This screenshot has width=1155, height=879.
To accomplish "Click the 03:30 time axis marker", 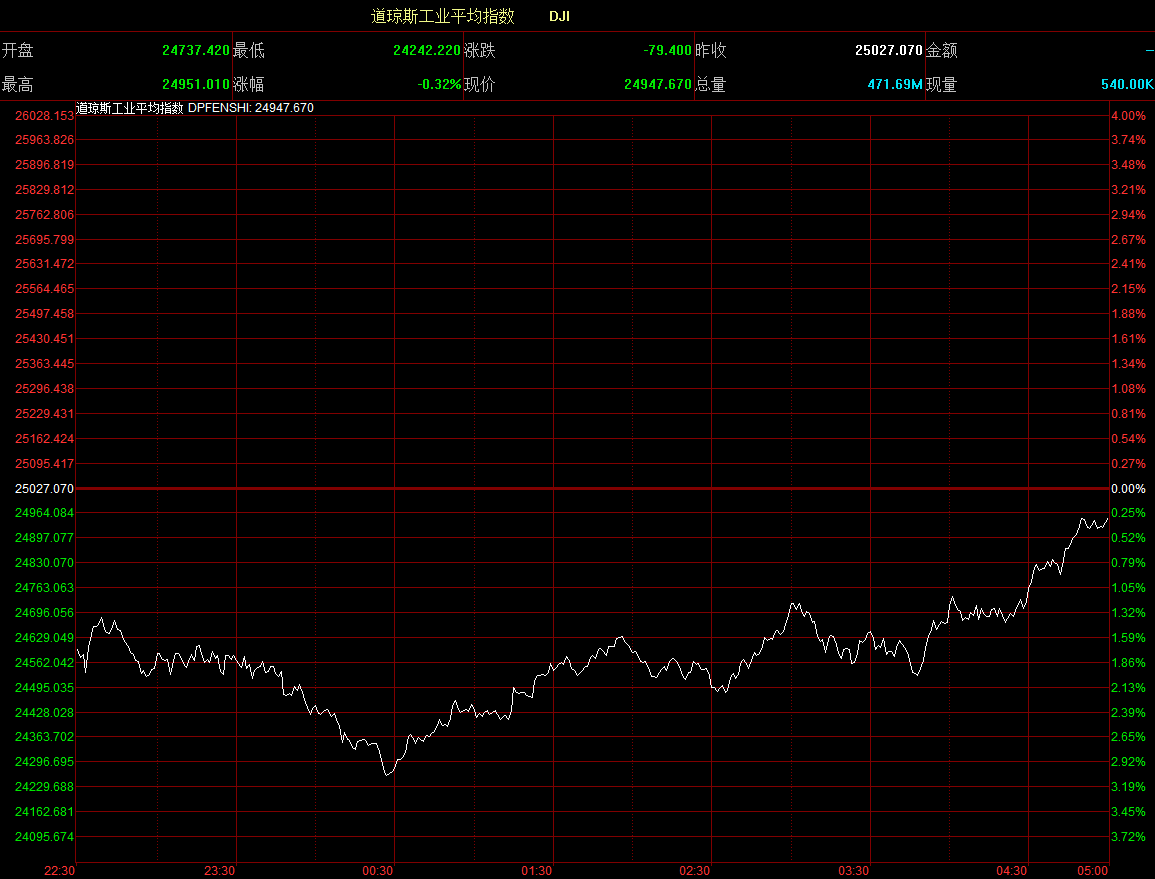I will click(853, 870).
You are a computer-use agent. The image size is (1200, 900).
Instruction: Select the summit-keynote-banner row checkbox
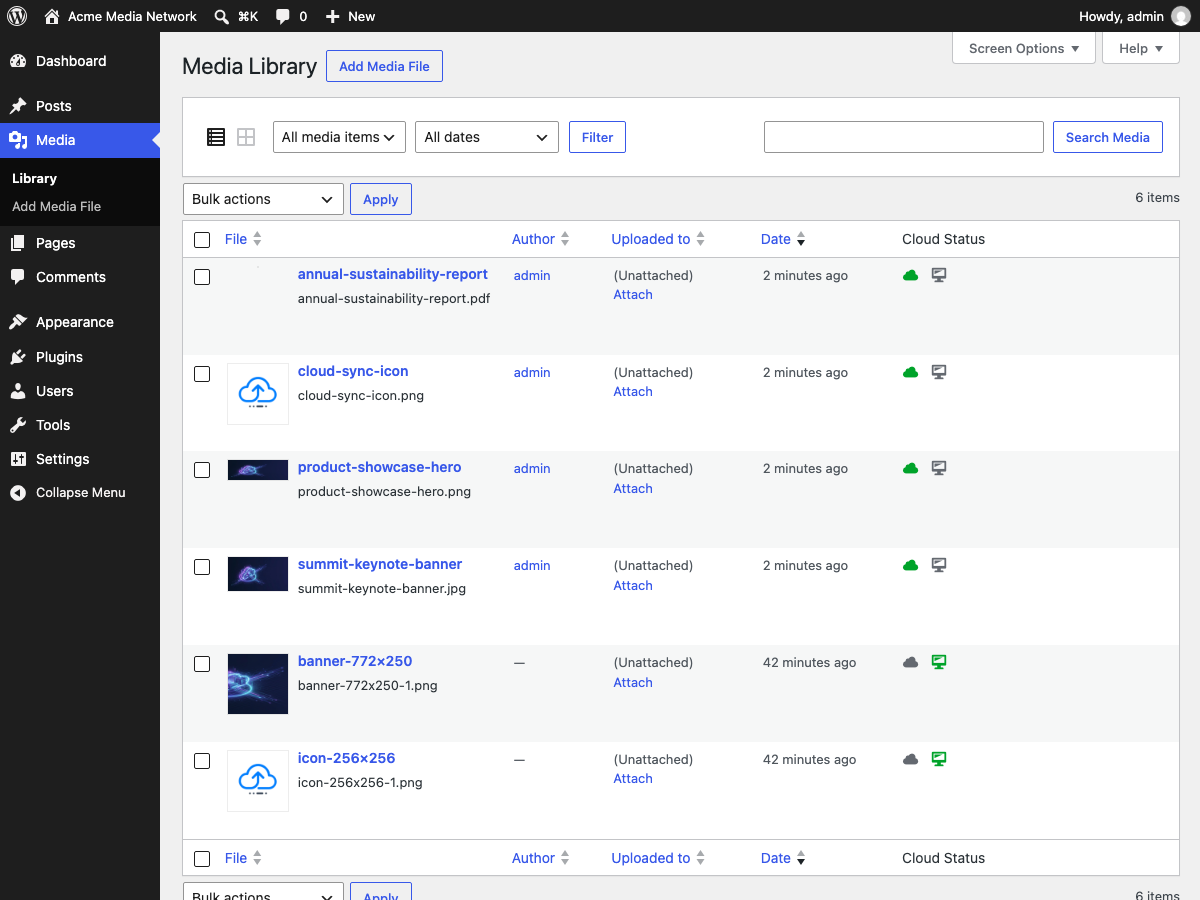pos(202,567)
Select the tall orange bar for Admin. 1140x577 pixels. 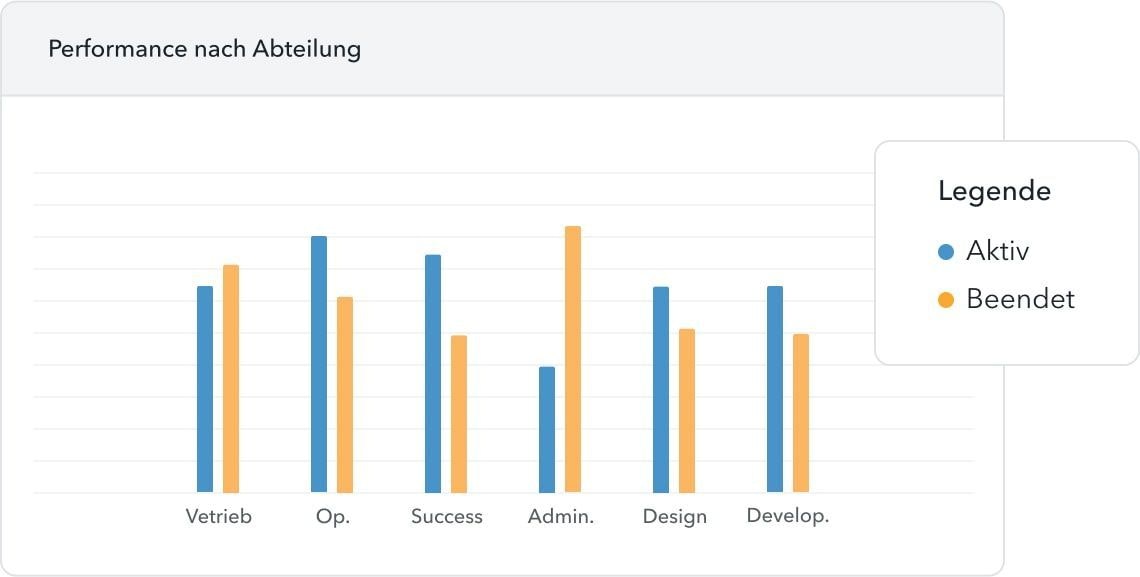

• Task goal: From the line that contains "You are a computer-use" to the end of the material above, output every line exactly, both ends included, but leave out any pictures.

• Problem solution:
You are a computer-use agent. The image size is (1200, 900).
Instruction: Select the summit-keynote-banner row checkbox
pos(202,567)
Select the tall orange bar for Admin. 1140x577 pixels. 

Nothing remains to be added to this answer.